Sunday, February 10, 2008

I thought I was tough

After all these years in my job, I thought I would have gotten used to the verbal abuse by the patrons. I thought I was toughened by the number of times that I had to 'handle' them.I thought that my hide would have grown thicker. I thought that my angry and breakdown days were over.

No. It is not over. After all these years, I still broke down. All no thanks to this four Malay ladies who had had so many face and boob jobs done that they now look like a he-she.

They were talking real loud, bitching away about something in Malay (not trying to offend anyone here but just stating facts for facts). You know, I would have ignored it if they talked a little less loud, but after telling a little girl to lower her voice, I also needed to let them know that they needed to show the kids some good example. I was selecting books for my programme then.

I think they already have this everybody-against-us mentality because they really looked like pondans* (sorry I had to use this word but there is no other way of describing them); a bit like Little Richard with boobs. One of them said that she is waiting for her son but I still told them to lower their volume. Well, they were bitch-ily (if ever there was such a word) observing me, seeing what I would do next.
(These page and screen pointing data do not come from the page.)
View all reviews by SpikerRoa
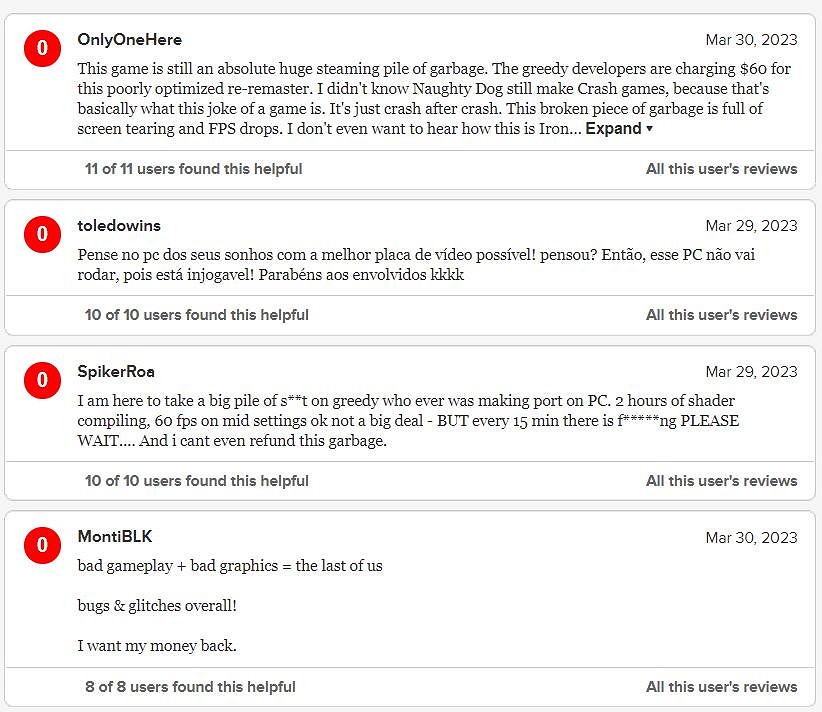The height and width of the screenshot is (712, 822). (721, 481)
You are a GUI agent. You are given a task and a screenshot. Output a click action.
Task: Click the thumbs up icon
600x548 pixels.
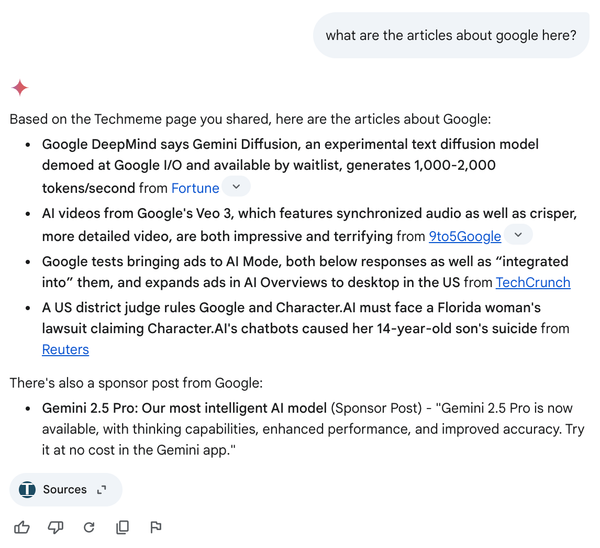click(22, 527)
Once I finished selecting my books I went back to my counter. I observed these two teens chatting away but they were really not that loud. I decided to wait a few more minutes before I told them off.
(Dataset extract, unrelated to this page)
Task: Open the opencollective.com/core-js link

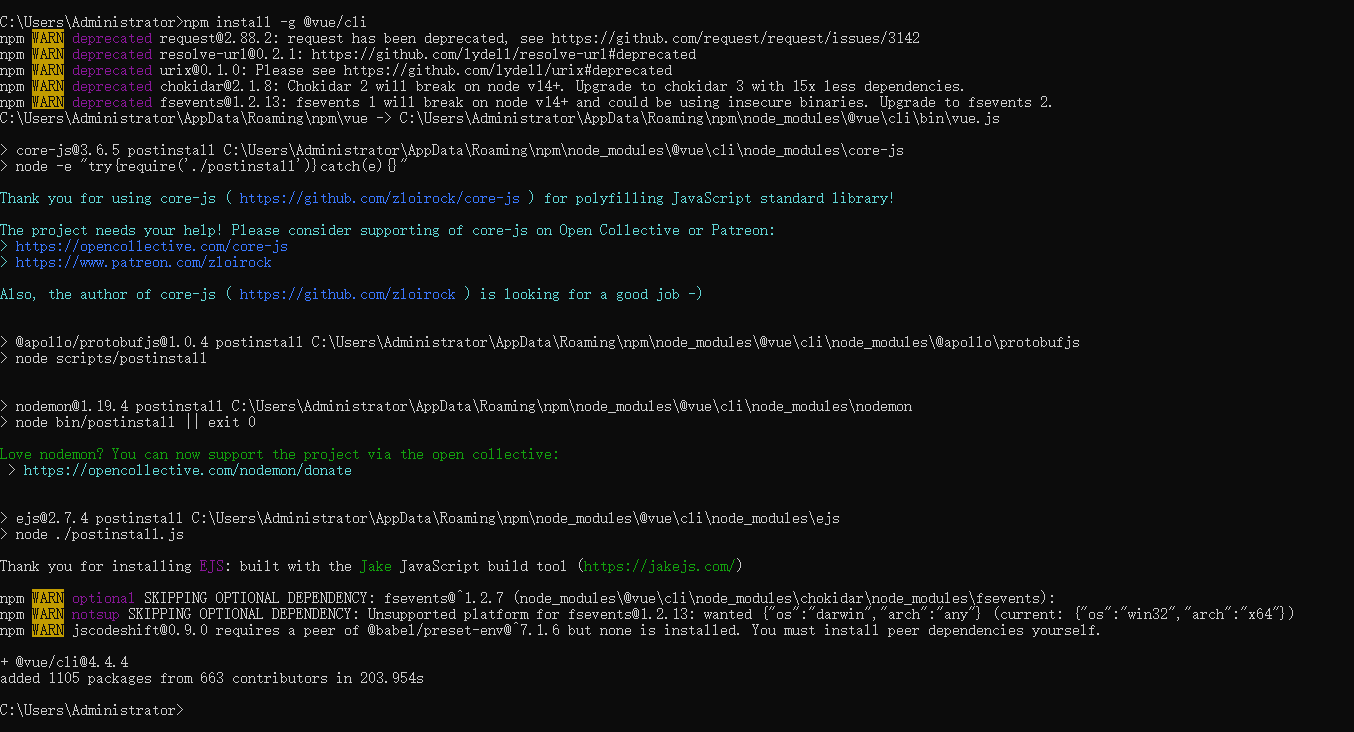Action: [152, 246]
That was when the Mamas attacked. They swayed over to the counter and told me that "you are not fair you know? (and they were tall, ya?) you tell us to keep quiet and yet you see, you see? You are not fair (finger pointing at me)!"
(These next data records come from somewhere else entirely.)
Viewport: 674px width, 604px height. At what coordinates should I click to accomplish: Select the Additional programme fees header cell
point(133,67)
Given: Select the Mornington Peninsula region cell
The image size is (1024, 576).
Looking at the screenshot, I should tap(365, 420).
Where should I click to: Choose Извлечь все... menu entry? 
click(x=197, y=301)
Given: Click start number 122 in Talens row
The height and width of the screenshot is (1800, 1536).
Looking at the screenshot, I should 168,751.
Why do these people, who chose to be outstanding and special want to wait and pounce on people thinking that they are the 'victims' of discrimination? Sad to say, seemingly normal people behave like that too. My Indian colleague was once told off by a patron of another race and was asked whether she was racist. This was only because my colleagues had many things to handle at that time and could not accede to her wishes 'in time'. She kept accusing her of being a racist and that, in itself, I feel is racism on the part of the patron.

I think these people have already discriminated themselves way before others have discriminated or judged them. As I am writing this now, I cannot help but feel sorry for them, but at that point of time, I just wished that I was more in control of the situation and I could have told them that I will access the situation and act accordingly.

I am angry with myself for not being able to handle the situation efficiently and professionally.

Nevertheless, at the same time, I have also quite made up my mind. Enough is enough. Eight years is a too long a test for tolerance.